There is debate over the optimal treatment strategy, and several studies have compared nonoperative and operative treatment.
Ah, the ever continuing discussion about the best anti-epileptic drug when benzodiazepines fail.
Recently the ESETT trial was published. This is a multicenter, randomized, blinded, trial of second line agents for the treatment of status epilepticus in the emergency department. What did the authors find?
A: Levetiracetam was superior in terminating seizure activity compared to Valproate and Fosphenytoin at 60 minutes after administration
B: Fosphenytoin was superior in terminating seizure activity compared to Valproate and Levetiracetam at 60 minutes after administration
C: No difference in effectiveness and safety was seen between the three drugs
D: Levetiracetam is safer compared to Valproate and Fosphenytoin
The correct answer is C
It is the best evidence we have so far on second line agents for status epilepticus and it tells us: no agent is more effective compared to the others and no agent is clearly less safe compared to the others.
The effectiveness (termination of seizure activity at 60 minutes after administration without the need of additional medication) isn’t really that good to put it lightly.
Furthermore, letting patients seize for up to 1 hour after administration of second line agent without proceeding to the next step (sedation and intubation) is not acceptable.
Non-traumatic cardiac arrest (CA) is often associated with multiple pathologies. This retrospective study reviewed 100 whole body CT (WBCT) performed within 6 hours after Return Of Spontaneous Circulation (ROSC). What did the authors find?
A: Pneumothorax was present in about 5 percent of patients
B: Rib fractures were found in nearly 50 percent of patients
C: Pulmonary embolism was found in 10 percent of patients
D: No abdominal acute pathologies were found on these scans
The correct answer is C
The ever fantastic Resus Room paper of the month podcast covered this pretty interesting paper (January 2020).
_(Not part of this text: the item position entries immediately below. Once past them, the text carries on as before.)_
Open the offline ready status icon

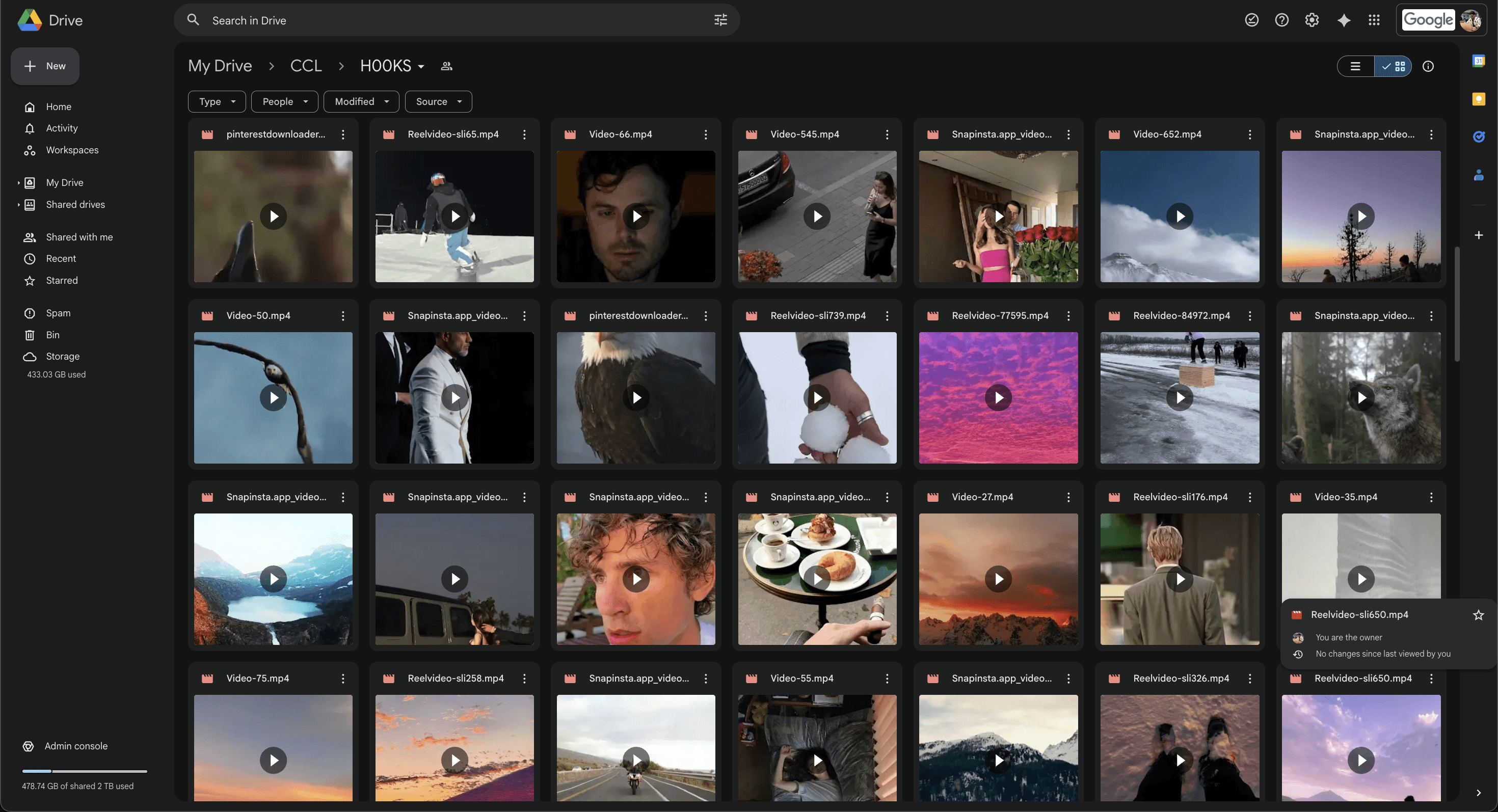tap(1251, 20)
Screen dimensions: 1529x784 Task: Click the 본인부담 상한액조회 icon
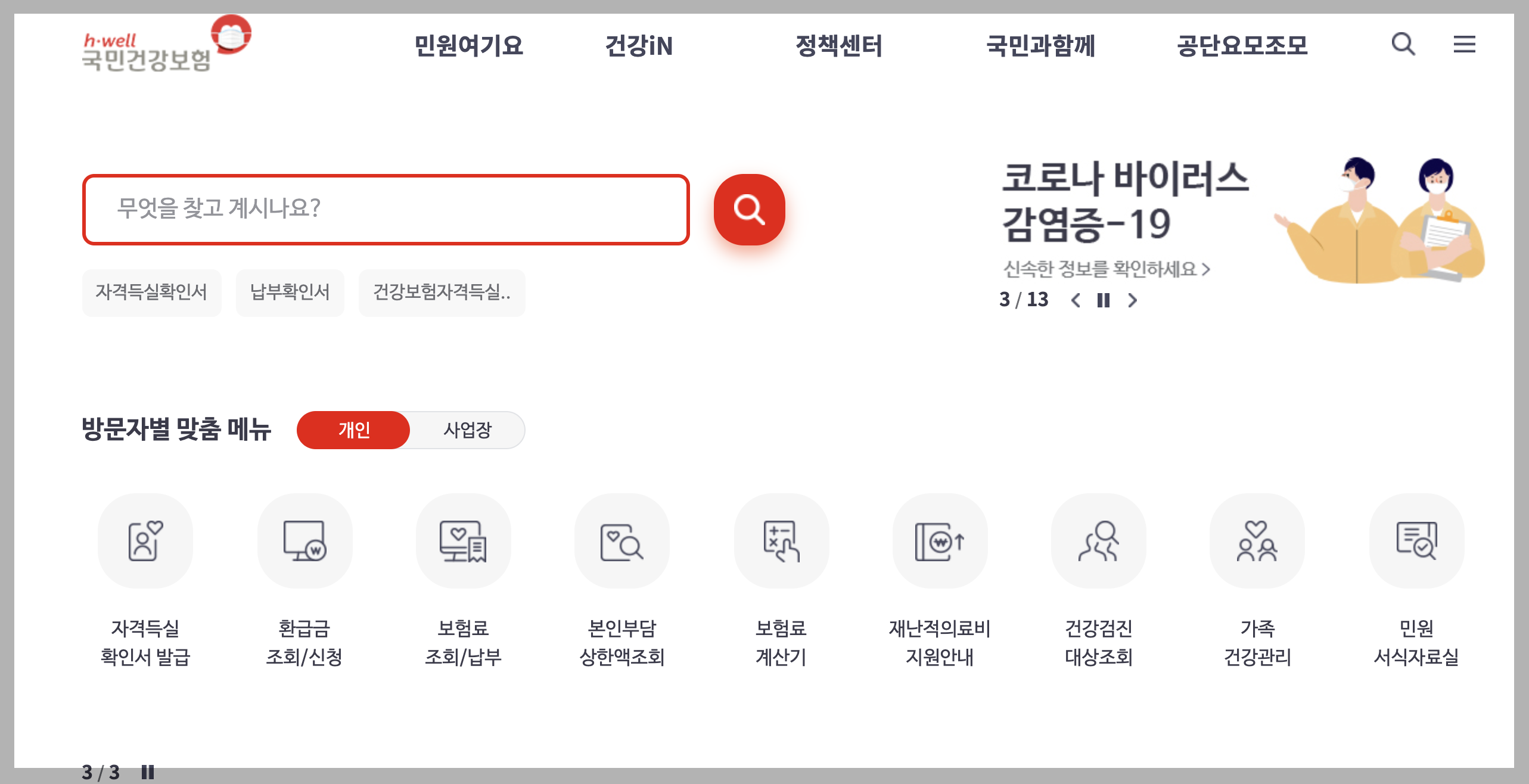621,541
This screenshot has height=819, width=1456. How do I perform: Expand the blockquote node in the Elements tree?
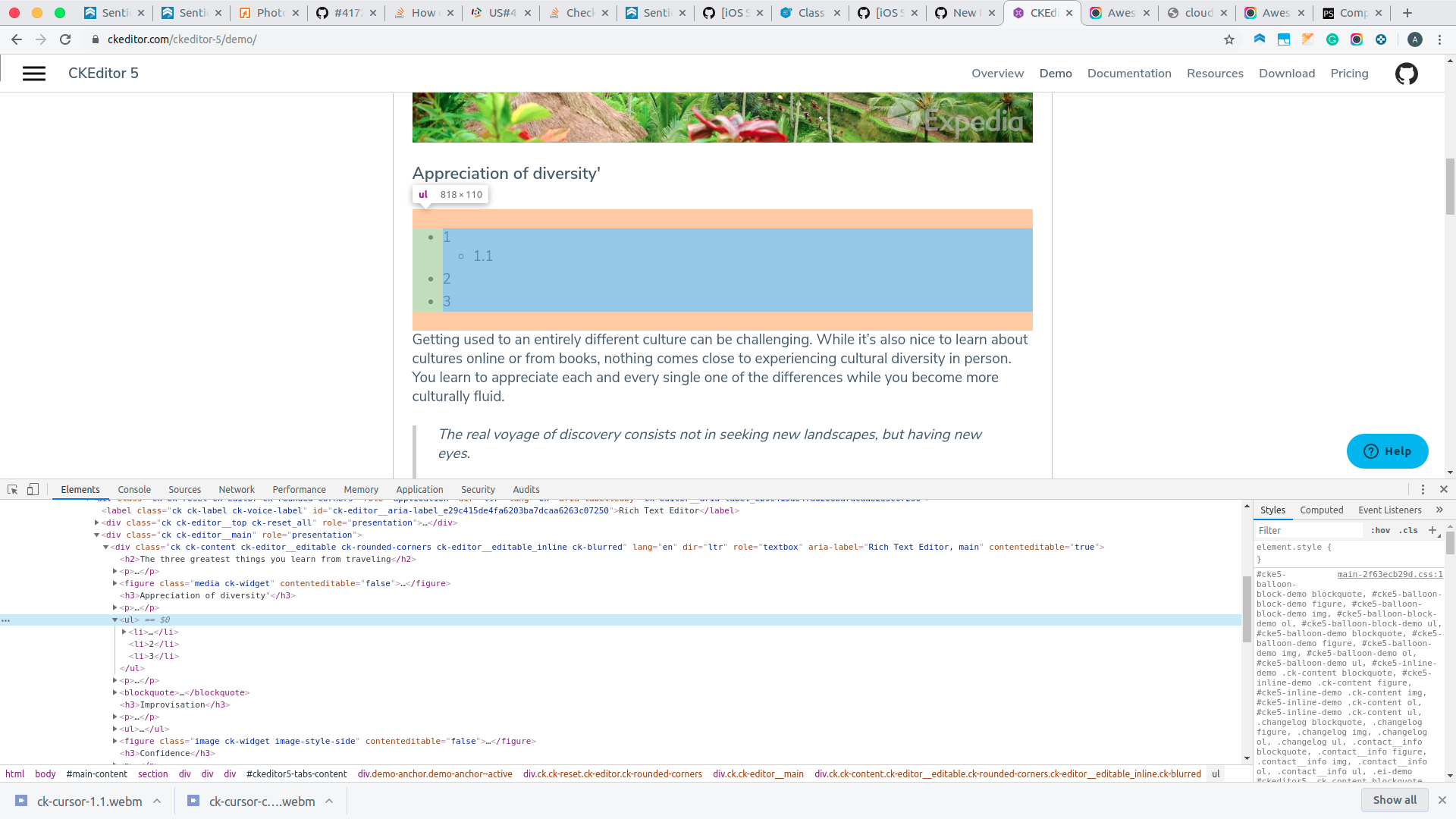click(x=115, y=692)

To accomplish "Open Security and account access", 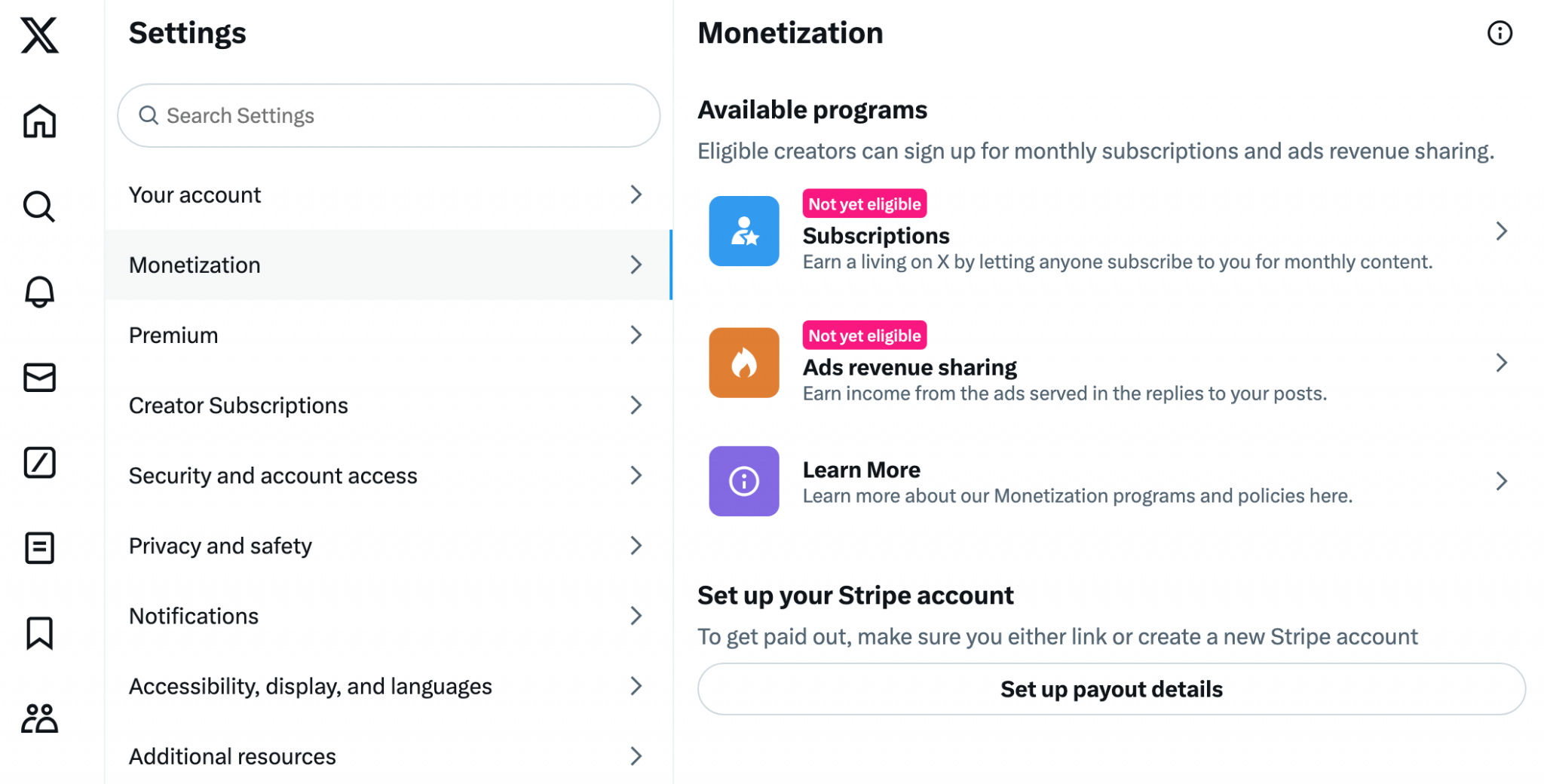I will pos(388,475).
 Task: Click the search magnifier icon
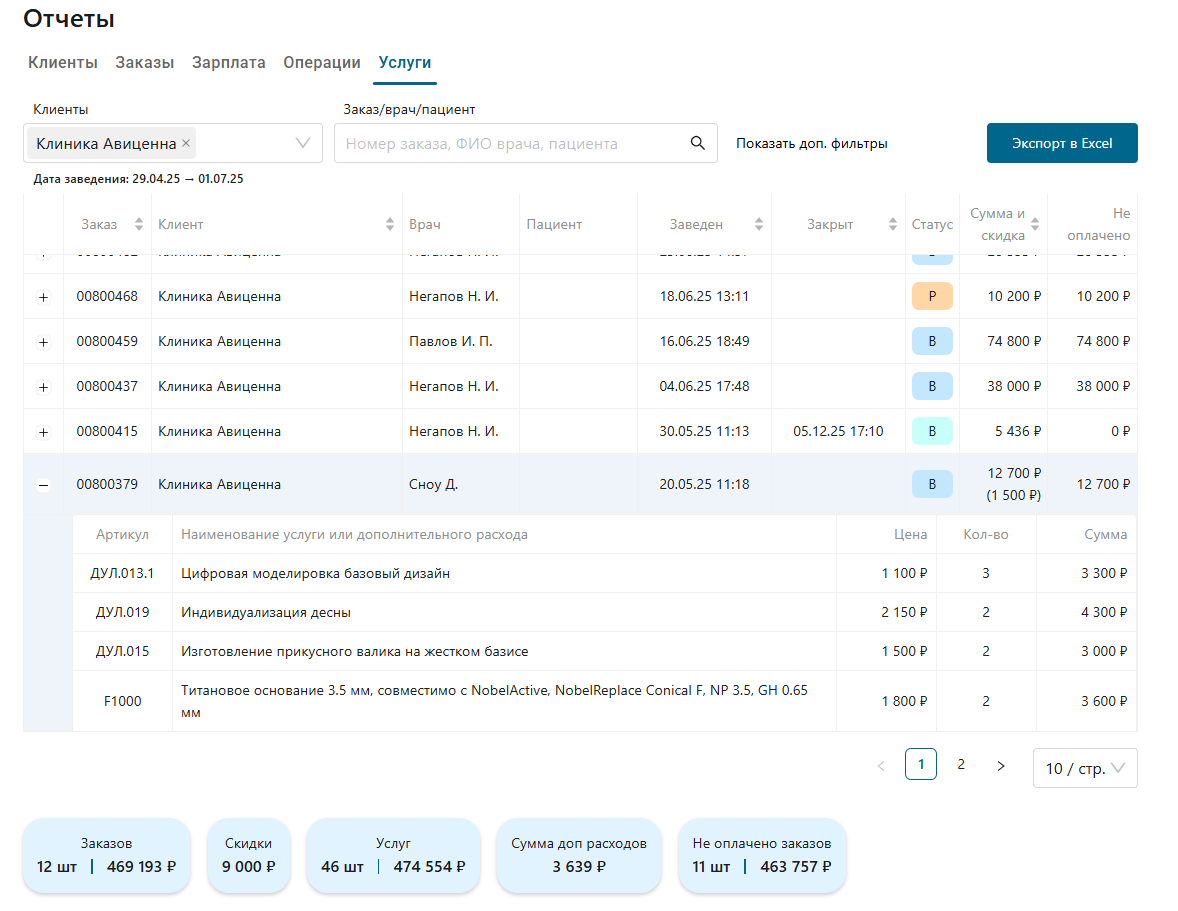[x=698, y=143]
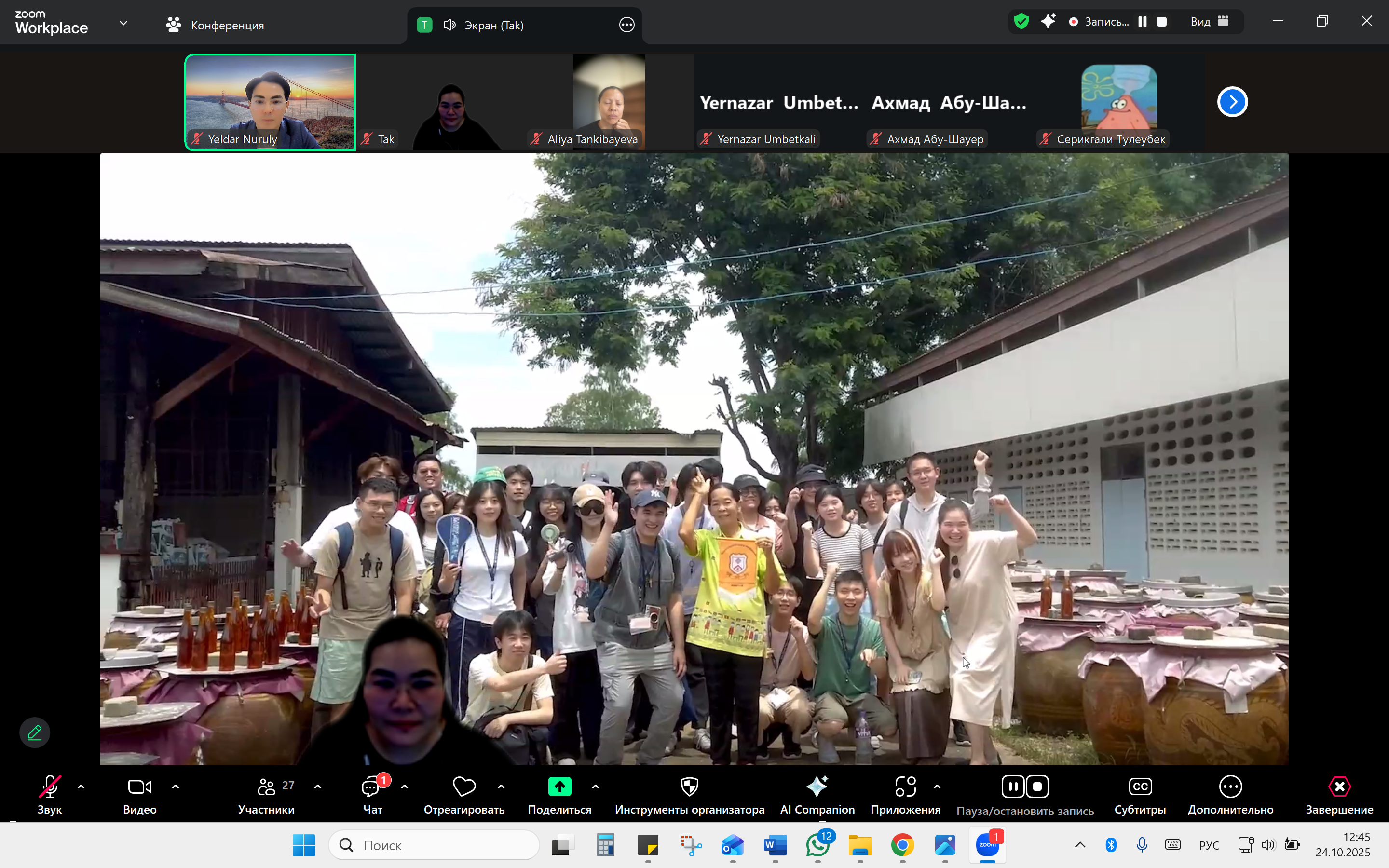Click the annotation pencil icon
Viewport: 1389px width, 868px height.
(34, 732)
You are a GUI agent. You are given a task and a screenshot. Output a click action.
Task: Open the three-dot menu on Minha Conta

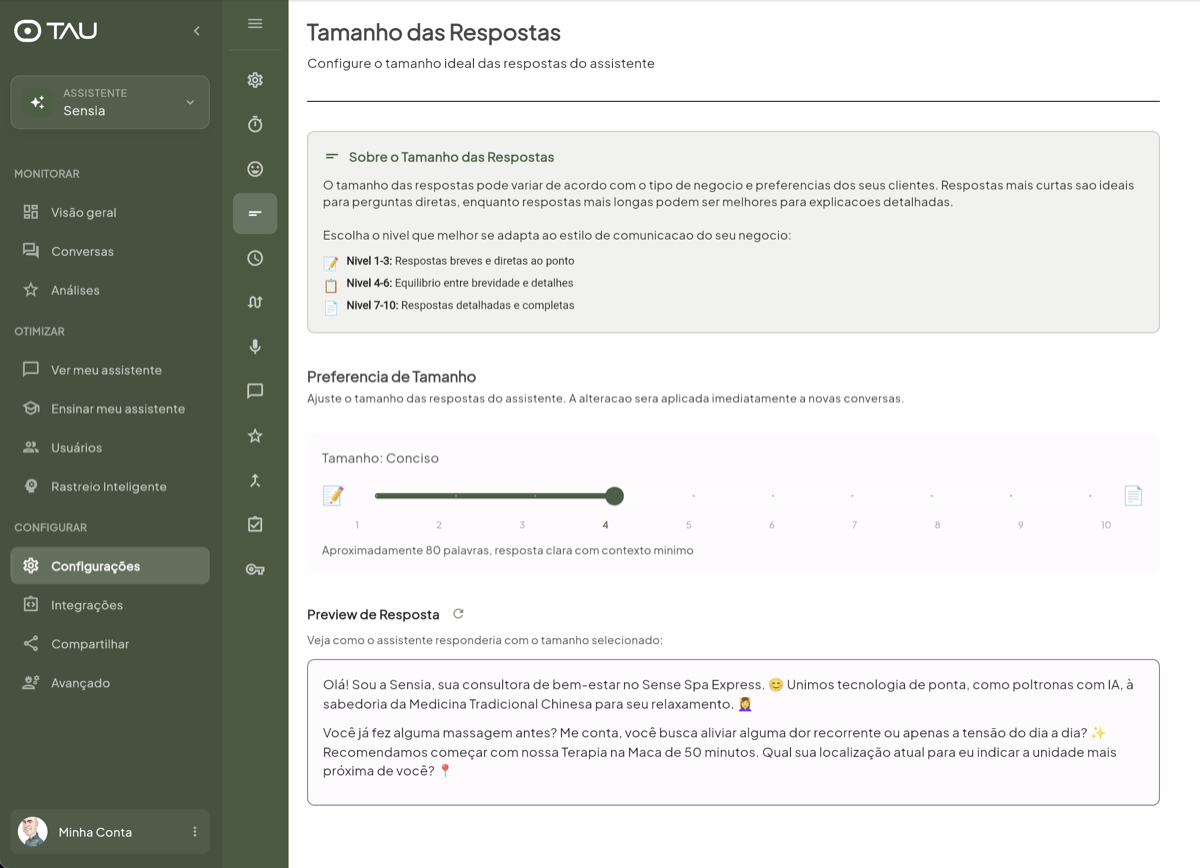pos(193,831)
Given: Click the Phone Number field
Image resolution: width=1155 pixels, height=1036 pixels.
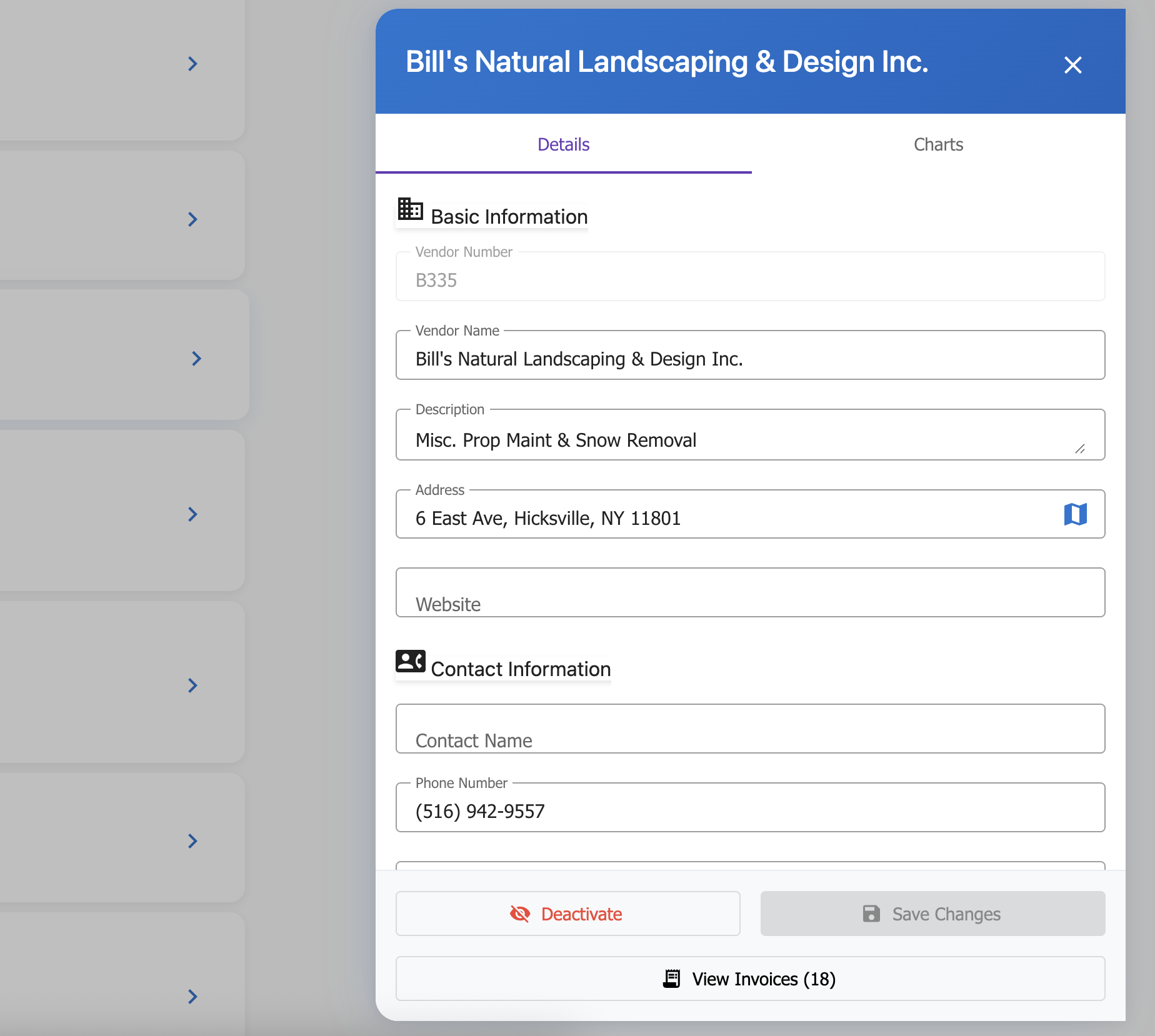Looking at the screenshot, I should tap(750, 811).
The authors found a staggering amount of pathologies in 100 consecutive patients. These include pneumothorax in 26%, rib fractures in nearly 90%, pulmonary embolism in 10 percent of patients, acute pathology of the brain in 15 percent and acute pathology in the abdomen in 6% of cases (including splenic hematoma in 2 percent and bowel rupture in 1 percent) and so on… It is not clear how many of these findings led to a different treatment.
Well. We normally don’t perform WBCT after ROSC and we are not likely to start doing so, but these numbers are quite impressive.